On top of all this, there is the training of people. There is the dignity of doing valuable and valued work, and the certification that allows our workers a far greater chance of securing future work. And Working for Water is part of the process where the broader land care and community-based public works opportunities will continue to offer special employment for the most marginalised.

Working for Water is part of the public works initiatives that we agreed to specify as special employment programmes at the recent Jobs Summit. Criticising it for providing “short-term, not enduring, solutions” is inaccurate.

We have developed models in Hermanus and elsewhere that indicate the potential sustainability of this approach. Water use has decreased by 20%, while revenue from the sale of water has increased by 20%, thereby helping to fund the Working for Water project in the area. It has also meant that Hermanus can delay the need to build an expensive additional water-supply capacity.

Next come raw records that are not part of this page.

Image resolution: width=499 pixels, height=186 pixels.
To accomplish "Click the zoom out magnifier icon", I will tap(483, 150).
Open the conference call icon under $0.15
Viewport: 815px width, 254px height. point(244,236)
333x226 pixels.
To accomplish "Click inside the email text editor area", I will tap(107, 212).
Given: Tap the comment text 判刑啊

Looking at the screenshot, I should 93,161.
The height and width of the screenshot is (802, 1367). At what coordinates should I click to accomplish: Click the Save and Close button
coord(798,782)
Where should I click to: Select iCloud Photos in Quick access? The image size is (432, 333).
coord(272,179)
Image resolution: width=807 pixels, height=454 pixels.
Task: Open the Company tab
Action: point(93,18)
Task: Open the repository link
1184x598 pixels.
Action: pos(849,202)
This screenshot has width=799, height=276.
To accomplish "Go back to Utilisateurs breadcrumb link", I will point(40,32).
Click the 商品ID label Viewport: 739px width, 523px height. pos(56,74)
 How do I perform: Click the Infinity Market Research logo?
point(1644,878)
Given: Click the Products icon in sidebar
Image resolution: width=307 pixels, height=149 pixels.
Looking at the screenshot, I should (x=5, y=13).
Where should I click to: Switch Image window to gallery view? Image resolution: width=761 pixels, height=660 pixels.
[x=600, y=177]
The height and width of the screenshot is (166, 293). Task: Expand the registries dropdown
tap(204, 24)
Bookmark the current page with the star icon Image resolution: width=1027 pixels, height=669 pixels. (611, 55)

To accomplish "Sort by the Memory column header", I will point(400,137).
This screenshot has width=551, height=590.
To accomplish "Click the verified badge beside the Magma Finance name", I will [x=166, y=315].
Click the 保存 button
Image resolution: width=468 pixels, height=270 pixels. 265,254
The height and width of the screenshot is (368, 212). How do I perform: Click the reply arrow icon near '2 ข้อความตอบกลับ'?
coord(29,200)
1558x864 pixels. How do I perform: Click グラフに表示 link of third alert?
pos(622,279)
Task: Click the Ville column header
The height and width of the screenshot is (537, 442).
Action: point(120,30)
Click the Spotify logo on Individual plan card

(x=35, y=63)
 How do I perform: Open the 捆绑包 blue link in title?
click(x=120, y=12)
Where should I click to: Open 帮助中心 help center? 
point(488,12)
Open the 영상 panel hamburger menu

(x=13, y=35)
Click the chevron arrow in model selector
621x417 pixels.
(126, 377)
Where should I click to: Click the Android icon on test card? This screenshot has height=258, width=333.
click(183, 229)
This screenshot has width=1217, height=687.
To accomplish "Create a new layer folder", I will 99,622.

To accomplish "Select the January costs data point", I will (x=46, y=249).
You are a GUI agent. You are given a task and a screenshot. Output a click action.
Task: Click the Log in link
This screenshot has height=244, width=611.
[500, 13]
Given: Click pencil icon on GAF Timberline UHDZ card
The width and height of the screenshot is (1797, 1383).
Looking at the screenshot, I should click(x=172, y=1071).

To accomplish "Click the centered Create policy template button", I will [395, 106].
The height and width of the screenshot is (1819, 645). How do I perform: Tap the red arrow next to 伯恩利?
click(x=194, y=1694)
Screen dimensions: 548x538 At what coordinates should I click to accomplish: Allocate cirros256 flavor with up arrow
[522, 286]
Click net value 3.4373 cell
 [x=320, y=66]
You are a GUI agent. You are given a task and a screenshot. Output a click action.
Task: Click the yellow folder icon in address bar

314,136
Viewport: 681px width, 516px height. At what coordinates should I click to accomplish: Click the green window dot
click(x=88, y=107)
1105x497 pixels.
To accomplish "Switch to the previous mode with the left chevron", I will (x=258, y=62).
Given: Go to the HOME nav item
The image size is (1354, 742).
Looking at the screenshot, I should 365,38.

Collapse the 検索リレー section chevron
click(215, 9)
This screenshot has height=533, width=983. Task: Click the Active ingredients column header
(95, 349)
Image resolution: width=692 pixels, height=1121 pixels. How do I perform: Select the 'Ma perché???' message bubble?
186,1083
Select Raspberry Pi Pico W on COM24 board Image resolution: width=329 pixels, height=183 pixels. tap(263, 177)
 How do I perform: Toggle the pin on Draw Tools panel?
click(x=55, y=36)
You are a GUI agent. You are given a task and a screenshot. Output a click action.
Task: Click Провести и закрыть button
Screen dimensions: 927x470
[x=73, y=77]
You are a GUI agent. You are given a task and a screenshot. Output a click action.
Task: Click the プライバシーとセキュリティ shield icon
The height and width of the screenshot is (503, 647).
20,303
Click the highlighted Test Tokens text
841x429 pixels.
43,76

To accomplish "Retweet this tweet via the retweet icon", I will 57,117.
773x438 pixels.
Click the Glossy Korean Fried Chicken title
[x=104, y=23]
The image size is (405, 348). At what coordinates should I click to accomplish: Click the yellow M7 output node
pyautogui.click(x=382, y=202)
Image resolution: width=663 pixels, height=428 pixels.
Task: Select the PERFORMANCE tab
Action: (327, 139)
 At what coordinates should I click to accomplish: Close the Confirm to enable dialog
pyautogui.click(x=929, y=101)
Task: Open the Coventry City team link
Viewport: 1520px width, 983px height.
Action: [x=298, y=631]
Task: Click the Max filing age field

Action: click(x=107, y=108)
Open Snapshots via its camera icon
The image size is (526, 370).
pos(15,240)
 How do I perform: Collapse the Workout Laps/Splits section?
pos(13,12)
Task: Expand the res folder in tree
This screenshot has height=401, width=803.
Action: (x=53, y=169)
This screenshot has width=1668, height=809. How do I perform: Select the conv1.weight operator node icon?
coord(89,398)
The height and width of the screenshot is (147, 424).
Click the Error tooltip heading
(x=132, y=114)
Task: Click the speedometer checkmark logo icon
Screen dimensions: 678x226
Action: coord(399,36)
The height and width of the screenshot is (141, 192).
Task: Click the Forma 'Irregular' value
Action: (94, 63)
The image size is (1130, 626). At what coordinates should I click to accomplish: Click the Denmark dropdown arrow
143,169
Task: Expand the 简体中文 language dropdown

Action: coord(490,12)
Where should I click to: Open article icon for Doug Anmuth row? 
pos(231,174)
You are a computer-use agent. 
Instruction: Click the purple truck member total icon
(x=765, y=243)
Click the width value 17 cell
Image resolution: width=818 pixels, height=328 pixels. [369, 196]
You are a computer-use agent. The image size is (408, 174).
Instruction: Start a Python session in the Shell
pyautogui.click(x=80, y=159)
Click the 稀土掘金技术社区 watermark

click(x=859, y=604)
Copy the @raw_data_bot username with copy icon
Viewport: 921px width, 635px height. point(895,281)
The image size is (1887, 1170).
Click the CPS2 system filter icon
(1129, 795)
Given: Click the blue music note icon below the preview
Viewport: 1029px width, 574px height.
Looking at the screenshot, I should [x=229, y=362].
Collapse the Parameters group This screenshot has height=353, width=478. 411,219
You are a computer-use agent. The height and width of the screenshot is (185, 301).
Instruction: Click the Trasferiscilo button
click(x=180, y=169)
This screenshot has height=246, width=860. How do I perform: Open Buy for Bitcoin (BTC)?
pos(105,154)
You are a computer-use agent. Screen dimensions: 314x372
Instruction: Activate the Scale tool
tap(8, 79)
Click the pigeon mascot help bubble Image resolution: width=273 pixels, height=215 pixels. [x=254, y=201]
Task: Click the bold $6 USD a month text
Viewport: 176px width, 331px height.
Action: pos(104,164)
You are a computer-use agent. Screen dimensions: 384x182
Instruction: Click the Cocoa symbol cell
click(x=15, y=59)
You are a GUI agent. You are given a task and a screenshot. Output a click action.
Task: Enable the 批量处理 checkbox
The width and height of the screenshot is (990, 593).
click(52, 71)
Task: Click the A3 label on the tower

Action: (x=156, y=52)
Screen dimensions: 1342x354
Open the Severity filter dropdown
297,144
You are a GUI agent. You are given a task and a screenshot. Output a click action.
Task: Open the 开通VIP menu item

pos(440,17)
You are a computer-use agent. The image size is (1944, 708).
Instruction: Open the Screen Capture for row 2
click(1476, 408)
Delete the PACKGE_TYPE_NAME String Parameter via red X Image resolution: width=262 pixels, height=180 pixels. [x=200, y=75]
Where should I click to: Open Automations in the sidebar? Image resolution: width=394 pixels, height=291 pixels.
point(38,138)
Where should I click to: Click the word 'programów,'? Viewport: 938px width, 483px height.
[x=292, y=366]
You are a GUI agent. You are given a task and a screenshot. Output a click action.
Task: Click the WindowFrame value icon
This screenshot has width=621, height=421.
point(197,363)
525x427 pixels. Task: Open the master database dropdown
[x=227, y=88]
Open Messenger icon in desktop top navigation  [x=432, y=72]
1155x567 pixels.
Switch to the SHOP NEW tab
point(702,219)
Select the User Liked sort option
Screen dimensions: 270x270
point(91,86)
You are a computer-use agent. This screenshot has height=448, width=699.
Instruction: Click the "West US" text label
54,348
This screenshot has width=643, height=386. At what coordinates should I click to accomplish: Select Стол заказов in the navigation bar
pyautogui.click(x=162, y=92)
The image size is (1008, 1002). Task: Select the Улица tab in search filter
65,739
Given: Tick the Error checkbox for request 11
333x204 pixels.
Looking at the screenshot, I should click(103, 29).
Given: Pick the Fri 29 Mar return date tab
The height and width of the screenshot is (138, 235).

Tourism, particularly “ecotourism”, is seen as the most likely source of economic growth in our country. There is no initiative that is doing more to protect the ecological base for this ecotourism drive than the Working for Water programme.

>From PAGE 27

Some of the projects run by our conservation agencies have been exceptional in bringing together parks and people. Given the influence of crime on ecotourism, it is pertinent to say, too, that police have confirmed that certain of our projects have been associated with a decrease in levels of crime.

Perversely, given the above, I do not agree that we are yet fully “on track”. Our current budget and approach will not allow us to take control of invading alien plants over what we agreed as an optimal 20-year period. There are a number of our 250 projects where we certainly do need to improve on aspects of productivity, safety, training and genuine empowerment.

We also need to be far more creative in taking advantage of the secondary- industry possibilities of the cleared wood. But only those who have tried will know how difficult it is to make such programmes work.

I am not asking for a re-mark for Asmal. Rather, I need to make the point that this special employment programme offers very real long-term benefits. It takes an enormous amount of passion, skill and endurance by a large number of people – and real courage and vision on the part of Asmal and his Cabinet colleagues – to get a programme to the level that Working for Water has now reached.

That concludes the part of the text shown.